Beneath this instruction is a listing. Transcribe from it only the stretch from the line with "Given: Click the shop list vertical scrollbar" through the line with "Select 信息管理 in", both end lines included, exactly as written.

[[ INFORMATION GIVEN open ]]

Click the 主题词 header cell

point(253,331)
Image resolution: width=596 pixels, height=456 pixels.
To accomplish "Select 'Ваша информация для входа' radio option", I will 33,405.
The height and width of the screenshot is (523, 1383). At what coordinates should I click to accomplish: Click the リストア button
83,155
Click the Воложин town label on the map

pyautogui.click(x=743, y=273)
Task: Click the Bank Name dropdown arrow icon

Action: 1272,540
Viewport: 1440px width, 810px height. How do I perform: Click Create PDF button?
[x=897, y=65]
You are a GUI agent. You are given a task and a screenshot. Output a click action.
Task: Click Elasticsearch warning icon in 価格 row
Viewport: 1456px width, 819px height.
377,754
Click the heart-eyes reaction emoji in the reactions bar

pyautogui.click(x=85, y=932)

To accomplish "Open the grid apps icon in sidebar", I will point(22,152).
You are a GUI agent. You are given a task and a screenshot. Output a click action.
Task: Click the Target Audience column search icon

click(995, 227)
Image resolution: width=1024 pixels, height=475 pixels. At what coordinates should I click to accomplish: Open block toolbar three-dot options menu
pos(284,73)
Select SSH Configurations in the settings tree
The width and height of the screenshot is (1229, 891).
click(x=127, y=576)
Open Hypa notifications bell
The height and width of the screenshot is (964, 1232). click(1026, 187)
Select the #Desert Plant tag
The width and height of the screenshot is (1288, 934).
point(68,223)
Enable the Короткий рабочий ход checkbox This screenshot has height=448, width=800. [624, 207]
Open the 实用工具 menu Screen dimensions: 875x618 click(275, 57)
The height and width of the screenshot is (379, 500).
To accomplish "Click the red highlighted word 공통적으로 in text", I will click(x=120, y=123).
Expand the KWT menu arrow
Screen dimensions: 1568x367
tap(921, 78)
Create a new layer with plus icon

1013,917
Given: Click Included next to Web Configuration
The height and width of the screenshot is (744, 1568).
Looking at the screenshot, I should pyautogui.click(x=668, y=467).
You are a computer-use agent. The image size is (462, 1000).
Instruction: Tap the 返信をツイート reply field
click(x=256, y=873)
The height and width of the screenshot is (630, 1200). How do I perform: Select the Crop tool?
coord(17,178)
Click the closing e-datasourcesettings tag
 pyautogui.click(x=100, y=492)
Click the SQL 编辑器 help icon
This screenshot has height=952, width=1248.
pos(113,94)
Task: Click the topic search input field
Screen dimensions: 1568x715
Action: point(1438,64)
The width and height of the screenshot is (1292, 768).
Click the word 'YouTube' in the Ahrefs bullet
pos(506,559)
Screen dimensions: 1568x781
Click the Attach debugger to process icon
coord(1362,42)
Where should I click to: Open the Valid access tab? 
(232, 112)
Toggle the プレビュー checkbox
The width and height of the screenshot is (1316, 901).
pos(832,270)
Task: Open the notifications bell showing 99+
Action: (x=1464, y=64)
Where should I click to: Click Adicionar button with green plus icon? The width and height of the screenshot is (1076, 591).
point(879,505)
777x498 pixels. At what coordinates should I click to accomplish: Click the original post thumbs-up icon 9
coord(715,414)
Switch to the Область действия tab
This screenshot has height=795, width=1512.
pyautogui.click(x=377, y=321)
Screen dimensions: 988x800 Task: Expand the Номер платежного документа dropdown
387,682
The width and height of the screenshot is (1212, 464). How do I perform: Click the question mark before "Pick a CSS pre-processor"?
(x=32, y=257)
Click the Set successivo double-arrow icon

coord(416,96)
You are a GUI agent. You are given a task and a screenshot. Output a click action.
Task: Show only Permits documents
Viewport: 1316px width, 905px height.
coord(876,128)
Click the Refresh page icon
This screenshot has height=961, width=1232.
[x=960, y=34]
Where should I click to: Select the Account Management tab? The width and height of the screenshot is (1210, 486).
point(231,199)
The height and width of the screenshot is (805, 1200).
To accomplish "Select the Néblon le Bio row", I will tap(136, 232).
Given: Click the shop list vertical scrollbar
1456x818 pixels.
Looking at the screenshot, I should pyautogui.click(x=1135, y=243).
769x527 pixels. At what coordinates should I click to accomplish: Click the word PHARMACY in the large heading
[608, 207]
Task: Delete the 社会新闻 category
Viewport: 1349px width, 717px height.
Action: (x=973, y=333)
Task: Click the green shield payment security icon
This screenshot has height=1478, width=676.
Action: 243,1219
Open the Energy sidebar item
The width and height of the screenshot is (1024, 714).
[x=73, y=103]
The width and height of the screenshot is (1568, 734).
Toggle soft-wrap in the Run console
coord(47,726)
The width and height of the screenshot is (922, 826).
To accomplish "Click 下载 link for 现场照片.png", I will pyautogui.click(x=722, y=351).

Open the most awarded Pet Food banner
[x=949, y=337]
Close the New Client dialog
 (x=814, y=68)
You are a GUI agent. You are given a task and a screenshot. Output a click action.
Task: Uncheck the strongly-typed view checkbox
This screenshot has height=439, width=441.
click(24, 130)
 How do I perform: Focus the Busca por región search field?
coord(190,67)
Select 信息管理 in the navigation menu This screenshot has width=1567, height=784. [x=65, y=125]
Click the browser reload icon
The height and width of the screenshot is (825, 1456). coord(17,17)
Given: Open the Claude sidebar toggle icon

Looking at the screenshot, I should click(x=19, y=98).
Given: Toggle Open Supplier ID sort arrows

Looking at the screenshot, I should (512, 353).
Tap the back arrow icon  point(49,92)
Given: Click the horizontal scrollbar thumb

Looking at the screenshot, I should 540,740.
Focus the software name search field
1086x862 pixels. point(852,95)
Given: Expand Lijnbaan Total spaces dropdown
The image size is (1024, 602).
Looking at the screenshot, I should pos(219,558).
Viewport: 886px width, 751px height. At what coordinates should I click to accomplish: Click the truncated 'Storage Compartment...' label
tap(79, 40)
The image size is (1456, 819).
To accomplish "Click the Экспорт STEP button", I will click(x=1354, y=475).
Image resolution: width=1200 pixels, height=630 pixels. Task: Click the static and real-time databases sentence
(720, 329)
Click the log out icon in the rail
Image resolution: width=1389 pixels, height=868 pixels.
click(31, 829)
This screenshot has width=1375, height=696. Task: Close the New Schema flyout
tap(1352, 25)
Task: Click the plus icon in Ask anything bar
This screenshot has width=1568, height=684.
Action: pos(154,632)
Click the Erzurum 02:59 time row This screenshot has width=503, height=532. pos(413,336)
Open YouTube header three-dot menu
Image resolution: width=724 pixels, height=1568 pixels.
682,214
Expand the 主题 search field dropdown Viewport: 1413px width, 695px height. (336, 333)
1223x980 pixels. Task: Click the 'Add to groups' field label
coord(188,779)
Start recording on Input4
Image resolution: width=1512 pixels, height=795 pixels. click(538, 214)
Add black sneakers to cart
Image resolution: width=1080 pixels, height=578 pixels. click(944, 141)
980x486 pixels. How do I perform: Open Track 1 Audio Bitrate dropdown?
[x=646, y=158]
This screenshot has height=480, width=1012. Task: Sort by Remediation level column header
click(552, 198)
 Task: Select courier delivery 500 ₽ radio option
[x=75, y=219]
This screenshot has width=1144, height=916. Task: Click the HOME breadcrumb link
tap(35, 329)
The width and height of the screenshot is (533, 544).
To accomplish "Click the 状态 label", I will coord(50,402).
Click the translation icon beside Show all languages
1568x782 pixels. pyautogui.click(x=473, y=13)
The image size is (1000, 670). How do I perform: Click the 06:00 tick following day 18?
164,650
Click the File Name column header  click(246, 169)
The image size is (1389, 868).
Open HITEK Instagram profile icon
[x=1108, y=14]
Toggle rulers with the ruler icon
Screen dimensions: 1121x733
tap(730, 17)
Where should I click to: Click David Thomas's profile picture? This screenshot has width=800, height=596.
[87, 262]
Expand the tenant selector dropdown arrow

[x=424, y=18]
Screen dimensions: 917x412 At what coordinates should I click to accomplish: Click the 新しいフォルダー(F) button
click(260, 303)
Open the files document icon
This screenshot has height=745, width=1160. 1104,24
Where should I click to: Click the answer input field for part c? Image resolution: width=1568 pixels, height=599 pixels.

[[ INFORMATION GIVEN closed ]]

◆ ANSWER BOX ◆
Given: Click the shop list vertical scrollbar
1456x818 pixels.
Looking at the screenshot, I should pyautogui.click(x=1135, y=243).
769x527 pixels. At what coordinates should I click to accomplish: Click the word PHARMACY in the large heading
[608, 207]
Task: Delete the 社会新闻 category
Viewport: 1349px width, 717px height.
Action: (x=973, y=333)
Task: Click the green shield payment security icon
This screenshot has height=1478, width=676.
Action: 243,1219
Open the Energy sidebar item
The width and height of the screenshot is (1024, 714).
[x=73, y=103]
The width and height of the screenshot is (1568, 734).
Toggle soft-wrap in the Run console
coord(47,726)
The width and height of the screenshot is (922, 826).
To accomplish "Click 下载 link for 现场照片.png", I will pyautogui.click(x=722, y=351).

Open the most awarded Pet Food banner
[x=949, y=337]
Close the New Client dialog
 (x=814, y=68)
You are a GUI agent. You are given a task and a screenshot. Output a click action.
Task: Uncheck the strongly-typed view checkbox
This screenshot has height=439, width=441.
click(24, 130)
 How do I perform: Focus the Busca por región search field?
coord(190,67)
Select 信息管理 in the navigation menu This screenshot has width=1567, height=784. [x=65, y=125]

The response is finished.